RAW DATA: Begin

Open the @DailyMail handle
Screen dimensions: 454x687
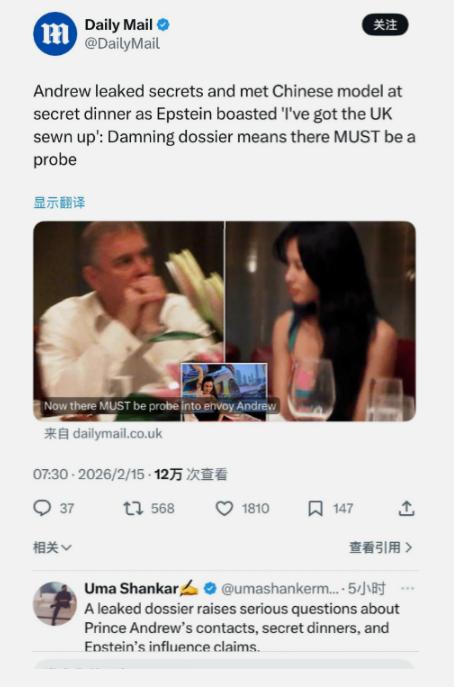coord(122,44)
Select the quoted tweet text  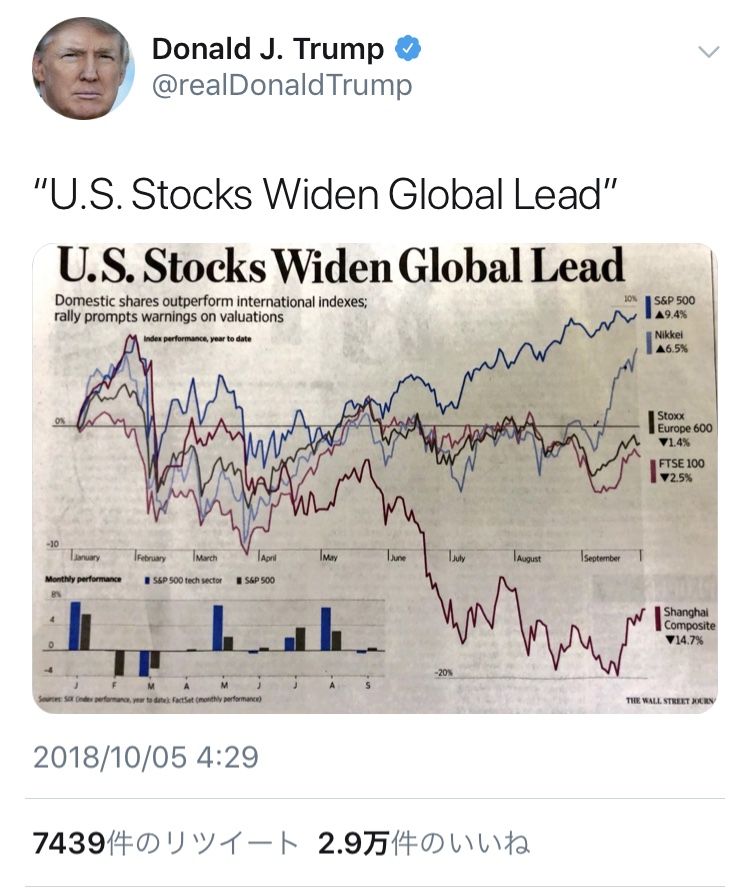click(323, 195)
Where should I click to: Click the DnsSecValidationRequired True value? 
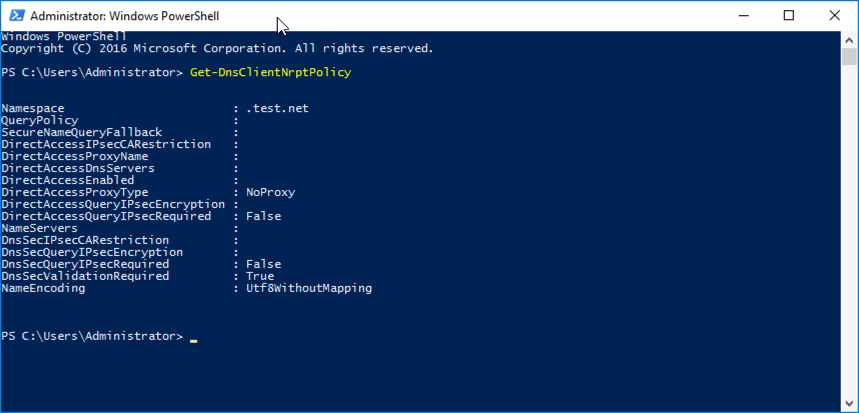260,276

RAW DATA: End

**WORK ORDER**
Exact copies of the lines from the one containing "Where should I" through the final line of the data are required; pictures are to be omitted.

**ANSWER SECTION**
Where should I click to: Click the DnsSecValidationRequired True value? 
260,276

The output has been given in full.